Page |
⁂
The American Booksellers Association has also refunded independent bookstores their membership dues for March through June.
 
There was another lesser known kid detective series I read in my early teens that was pretty good "The Three Investigators.

Nancy was always my girl though. Glad to see they're doing more current versions.

attachment.php

I used to read the Hardy Boys and Tom Swift. The original series of Swift dated from 1911 and predicted hi tech inventions that had not yet been seen. The Swift Jr series from around the 50's was similar. I devoured them. It lead me to reading Sci-Fi as a serious pursuit in my teens and most of my adult life. In fact I read almost NOTHING else for decades.

Aaaannnddd... my shameful secret! I used to sneak into my sister's room and swipe her Nancy Drew books when no one was around. Couldn't be seen reading those! :eek:

https://upload.wikimedia.org/wikipedia/commons/f/f1/Tom_Swift_and_The_Visitor_from_Planet_X_-_dust_jacket_-_Project_Gutenberg_eText_17985.jpg
 
And John Carter of Mars. There's another set I loved. Used to have all these books but lost them when I left home. My parents threw them away. GRRRR.

I just looked at the Burroughs books and the mars series (if not others) are in the public domain and available for free on Gutenburg.org
http://www.gutenberg.org/ebooks/62

Strangely enough they make no mention of the paperbacks published in the late fifties or sixties, except one. I recognize the Princess of Mars cover (1917)

http://ecx.images-amazon.com/images/I/510PdCYybYL._SY344_BO1,204,203,200_.jpg
Also
https://www.erbzine.com/mag14/pomdj.jpg
 
Of course it's not a far stretch from these to Robert E. Howard and his creation, Conan the Barbarian.

Howard wrote the first story to truly scare the crap out of me: "Pigeons from Hell".
⁂
Written problem | Copy the book discussion starting with "I used to read" and going on through "them away. GRRRR.", swapping "Hardy Boys" for "Bobbsey Twins". The lines after this point are separate from the book discussion.

Data segment |
⁂
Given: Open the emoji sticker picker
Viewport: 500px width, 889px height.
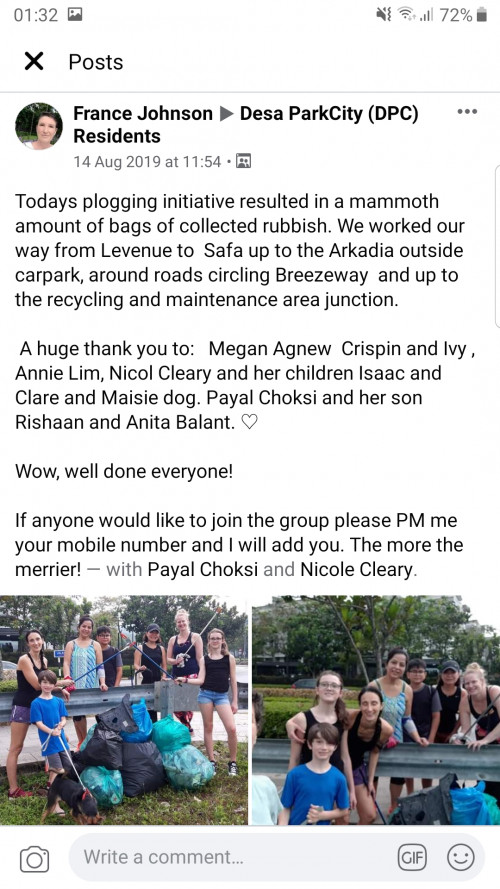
⁂
Exercise solution |
I used to read the Bobbsey Twins and Tom Swift. The original series of Swift dated from 1911 and predicted hi tech inventions that had not yet been seen. The Swift Jr series from around the 50's was similar. I devoured them. It lead me to reading Sci-Fi as a serious pursuit in my teens and most of my adult life. In fact I read almost NOTHING else for decades.

Aaaannnddd... my shameful secret! I used to sneak into my sister's room and swipe her Nancy Drew books when no one was around. Couldn't be seen reading those! :eek:

https://upload.wikimedia.org/wikipedia/commons/f/f1/Tom_Swift_and_The_Visitor_from_Planet_X_-_dust_jacket_-_Project_Gutenberg_eText_17985.jpg
 
And John Carter of Mars. There's another set I loved. Used to have all these books but lost them when I left home. My parents threw them away. GRRRR.